Belum pernah ada penemuan cebakan emas (bahan tambang paling umum di Bolmong) hanya dengan bertanya pada jailangkung atau orang kesurupan. Eksplorasi sebagai tahap paling awal dari rangkaian proses yang harus dilalui setiap pelaku usaha tambang memerlukan biaya jutaan dolar Amerika Serikat (AS). Bila terbukti di satu wilayah terdapat cebakan emas yang cukup ekonomis, tahap besar berikut adalah kontruksi yang juga menuntut investasi hingga ratusan juta atau milyaran dolar AS.

Setelah masa konstruksi, fase produksi pun tetap harus dibiayai, demikian pula dengan pasca tambang. Operasi tambang yang ideal harus diakhiri dengan proses penutupan demi menjaga keseimbangan lingkungan, yang menuntut kesiapan pembiayaan setara lebih dari sepertiga total investasi yang mesti disiapkan.

Menggunakan referensi pertambangan emas tanpa izin (PETI) yang sudah jadi praktek berurat-berakar di Bolmong sebagai titik-tolak mengelola sumberdaya pertambangan lewat WPR, koperasi daerah, atau BUMD, adalah usul seenak perut yang tidak bertanggungjawab.
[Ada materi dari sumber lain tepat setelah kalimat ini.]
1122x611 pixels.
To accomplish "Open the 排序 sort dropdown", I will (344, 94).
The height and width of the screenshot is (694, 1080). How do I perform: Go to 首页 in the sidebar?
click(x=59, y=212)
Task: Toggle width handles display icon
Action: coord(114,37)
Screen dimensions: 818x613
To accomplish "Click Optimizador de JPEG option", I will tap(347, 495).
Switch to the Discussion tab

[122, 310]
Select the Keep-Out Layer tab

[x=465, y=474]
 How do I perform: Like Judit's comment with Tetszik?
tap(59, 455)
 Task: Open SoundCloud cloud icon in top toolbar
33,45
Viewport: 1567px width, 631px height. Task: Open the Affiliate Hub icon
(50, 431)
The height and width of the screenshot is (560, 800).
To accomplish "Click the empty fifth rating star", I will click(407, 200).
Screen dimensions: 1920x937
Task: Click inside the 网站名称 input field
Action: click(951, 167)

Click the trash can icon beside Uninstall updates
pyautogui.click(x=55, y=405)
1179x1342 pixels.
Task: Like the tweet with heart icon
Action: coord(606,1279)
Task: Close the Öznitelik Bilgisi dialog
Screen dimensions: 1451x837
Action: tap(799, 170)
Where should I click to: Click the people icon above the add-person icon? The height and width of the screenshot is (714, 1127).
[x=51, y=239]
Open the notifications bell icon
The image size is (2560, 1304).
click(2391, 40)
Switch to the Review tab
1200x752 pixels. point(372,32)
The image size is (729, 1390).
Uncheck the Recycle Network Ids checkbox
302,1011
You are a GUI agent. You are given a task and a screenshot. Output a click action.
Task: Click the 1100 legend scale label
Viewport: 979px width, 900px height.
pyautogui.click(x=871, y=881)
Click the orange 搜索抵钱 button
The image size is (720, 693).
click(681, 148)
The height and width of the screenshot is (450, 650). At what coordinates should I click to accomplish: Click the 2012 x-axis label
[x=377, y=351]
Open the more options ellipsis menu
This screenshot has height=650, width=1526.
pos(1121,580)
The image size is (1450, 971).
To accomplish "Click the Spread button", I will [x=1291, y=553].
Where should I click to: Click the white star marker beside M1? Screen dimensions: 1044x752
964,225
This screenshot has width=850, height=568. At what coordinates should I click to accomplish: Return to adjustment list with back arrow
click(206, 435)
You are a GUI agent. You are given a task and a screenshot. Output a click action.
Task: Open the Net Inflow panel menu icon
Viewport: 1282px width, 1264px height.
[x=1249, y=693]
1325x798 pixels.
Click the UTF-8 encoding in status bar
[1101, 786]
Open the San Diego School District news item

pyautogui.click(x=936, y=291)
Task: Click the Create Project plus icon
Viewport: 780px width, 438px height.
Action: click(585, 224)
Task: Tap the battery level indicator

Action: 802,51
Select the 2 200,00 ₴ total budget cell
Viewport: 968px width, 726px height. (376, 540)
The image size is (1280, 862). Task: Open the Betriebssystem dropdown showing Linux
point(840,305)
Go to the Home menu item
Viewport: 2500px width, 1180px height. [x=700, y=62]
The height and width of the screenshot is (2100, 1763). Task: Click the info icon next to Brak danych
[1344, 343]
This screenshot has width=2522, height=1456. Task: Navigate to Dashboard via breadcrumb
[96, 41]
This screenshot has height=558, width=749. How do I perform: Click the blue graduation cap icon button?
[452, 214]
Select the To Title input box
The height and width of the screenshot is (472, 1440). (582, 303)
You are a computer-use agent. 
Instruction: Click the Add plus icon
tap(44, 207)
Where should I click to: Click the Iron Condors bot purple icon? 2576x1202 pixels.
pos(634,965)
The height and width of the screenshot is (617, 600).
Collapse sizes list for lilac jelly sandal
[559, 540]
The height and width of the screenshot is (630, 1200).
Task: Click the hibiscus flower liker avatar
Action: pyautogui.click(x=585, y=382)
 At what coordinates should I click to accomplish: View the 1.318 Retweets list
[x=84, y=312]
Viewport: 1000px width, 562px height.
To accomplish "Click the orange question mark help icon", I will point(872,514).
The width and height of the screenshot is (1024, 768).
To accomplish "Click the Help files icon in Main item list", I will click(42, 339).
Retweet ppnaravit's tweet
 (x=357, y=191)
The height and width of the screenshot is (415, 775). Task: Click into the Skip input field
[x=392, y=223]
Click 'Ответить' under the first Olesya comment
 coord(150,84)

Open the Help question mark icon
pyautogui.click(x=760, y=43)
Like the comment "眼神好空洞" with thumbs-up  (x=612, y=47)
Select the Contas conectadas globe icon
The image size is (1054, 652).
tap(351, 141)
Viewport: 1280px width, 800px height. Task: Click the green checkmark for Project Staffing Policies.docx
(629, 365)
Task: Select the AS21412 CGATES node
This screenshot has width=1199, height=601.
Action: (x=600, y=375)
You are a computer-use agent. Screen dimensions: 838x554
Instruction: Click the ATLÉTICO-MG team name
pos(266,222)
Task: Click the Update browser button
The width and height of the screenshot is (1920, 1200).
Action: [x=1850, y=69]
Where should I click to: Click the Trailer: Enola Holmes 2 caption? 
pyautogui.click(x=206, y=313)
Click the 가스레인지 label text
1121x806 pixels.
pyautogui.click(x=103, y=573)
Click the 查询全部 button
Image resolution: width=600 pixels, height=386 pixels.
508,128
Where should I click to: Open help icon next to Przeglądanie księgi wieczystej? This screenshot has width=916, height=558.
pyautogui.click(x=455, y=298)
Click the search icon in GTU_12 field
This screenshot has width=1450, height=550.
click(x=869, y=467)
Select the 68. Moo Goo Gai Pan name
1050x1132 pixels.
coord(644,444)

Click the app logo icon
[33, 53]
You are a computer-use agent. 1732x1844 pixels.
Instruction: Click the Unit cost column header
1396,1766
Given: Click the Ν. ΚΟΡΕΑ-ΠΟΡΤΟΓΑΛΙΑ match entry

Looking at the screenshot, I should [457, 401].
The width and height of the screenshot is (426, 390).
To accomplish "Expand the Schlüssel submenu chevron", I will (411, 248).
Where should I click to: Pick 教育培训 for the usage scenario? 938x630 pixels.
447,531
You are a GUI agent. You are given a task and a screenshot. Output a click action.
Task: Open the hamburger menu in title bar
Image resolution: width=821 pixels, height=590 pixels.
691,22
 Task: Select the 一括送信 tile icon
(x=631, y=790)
Memangnya cukup tersedia SDM pertambangan di Mongondow, khususnya di Pemkab Bolmong, demikian pula dengan teknologi dan dana?

Pemain industri tambang besar dan mapan saja punya potensi menimbulkan masalah jangka panjang, apalagi amatir yang sekadar bermodal angan-angan.

Apakah dengan dikelola WPR, koperasi rakyat, atau BUMD, ada jaminan kontribusi terhadap PAD lebih baik dari pengelolaan oleh perusahaan tambang profesional? Tidak dapatkah kita menjadi lebih bijaksana dengan memetik pelajaran dari kondisi PD Gadasera?

Karena itu, ketimbang ‘’asal malontok’’ menunjukkan ketidaktahuan, pelajari seluruh undang-undang dan regulasi yang mengatur sektor tambang di Indonesia. Jangan lupa perkembangan terkini praktek pertambangan modern, lengkap dengan standar dan tanggungjawab yang harus dipenuhi.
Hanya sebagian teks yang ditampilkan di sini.